What to do: Whatever lies between the line that holds "Given: Open the @whjnitis handle link" and the final line of the records below, both included, should be repeated exactly; leave out the pictures and add nothing.
● ● ● ● ● ● ●
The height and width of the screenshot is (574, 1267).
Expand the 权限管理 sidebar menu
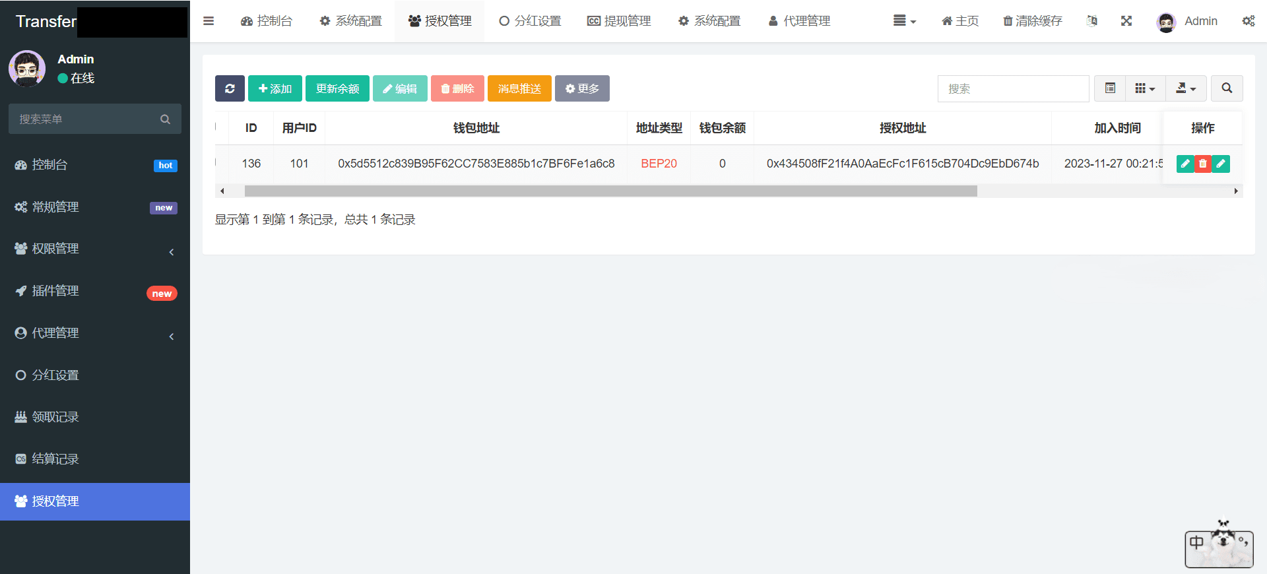95,249
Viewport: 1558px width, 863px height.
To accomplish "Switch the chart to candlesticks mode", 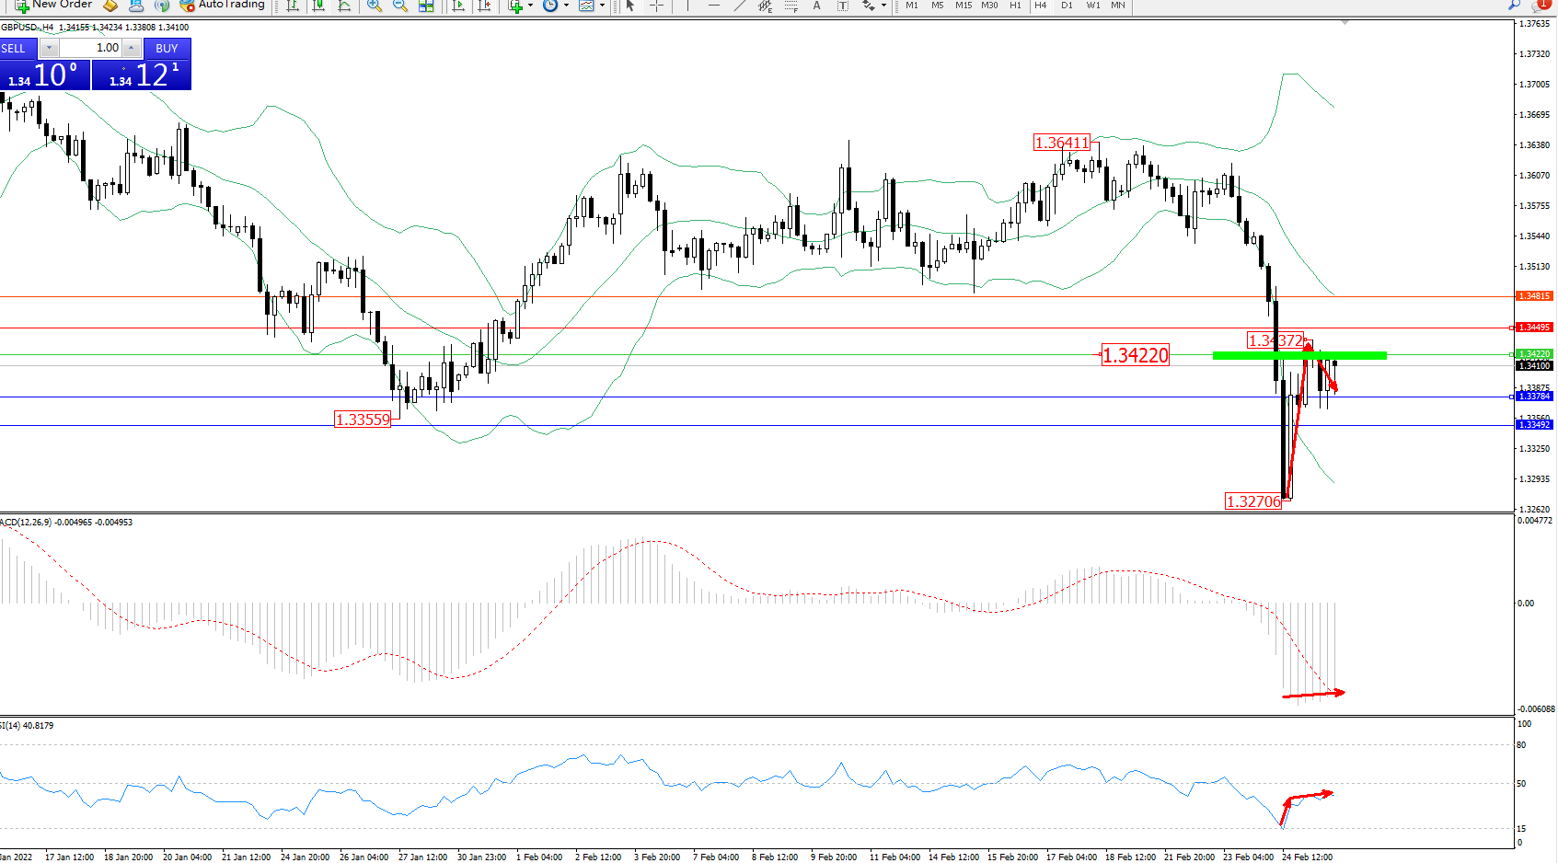I will click(x=318, y=6).
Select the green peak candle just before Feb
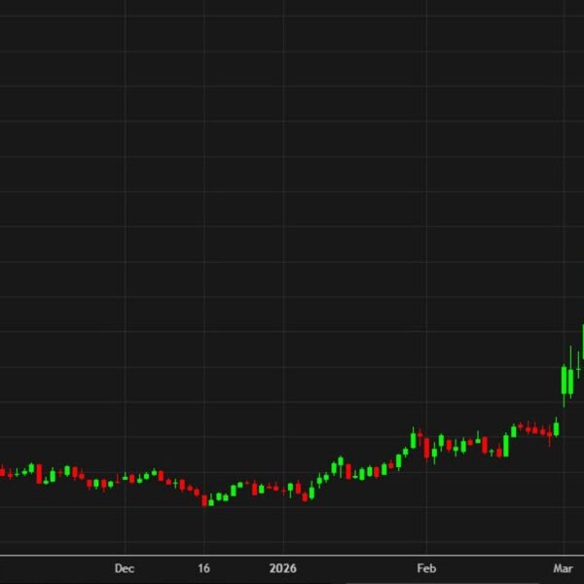The width and height of the screenshot is (584, 584). 413,440
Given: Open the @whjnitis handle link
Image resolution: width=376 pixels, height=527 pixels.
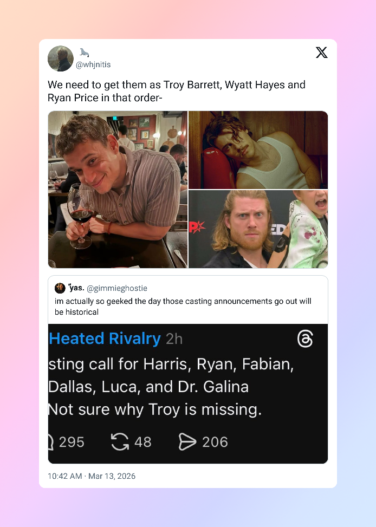Looking at the screenshot, I should [94, 64].
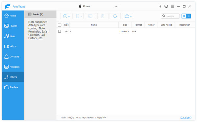
Task: Switch to grid view icon
Action: (x=184, y=16)
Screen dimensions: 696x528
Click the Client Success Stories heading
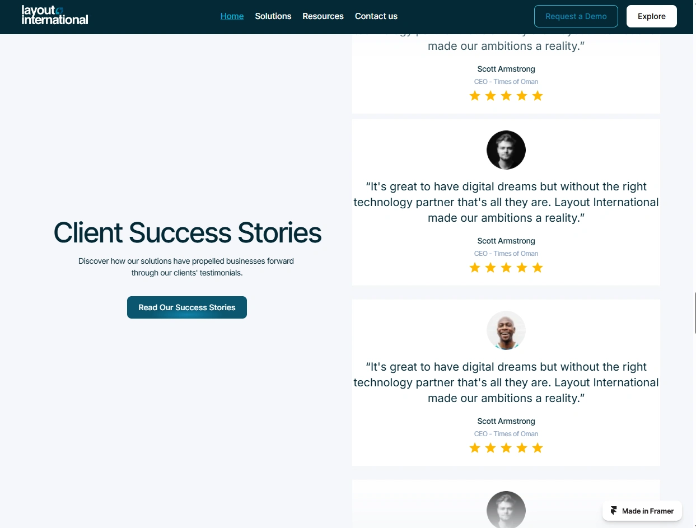point(187,232)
● ● ● ● ● ● ●
Completed task:
Given: Open the @whjnitis handle link
Image resolution: width=376 pixels, height=527 pixels.
Looking at the screenshot, I should [94, 64].
Task: Switch to grid view icon
Action: (x=184, y=16)
Screen dimensions: 696x528
Click the Client Success Stories heading
point(187,232)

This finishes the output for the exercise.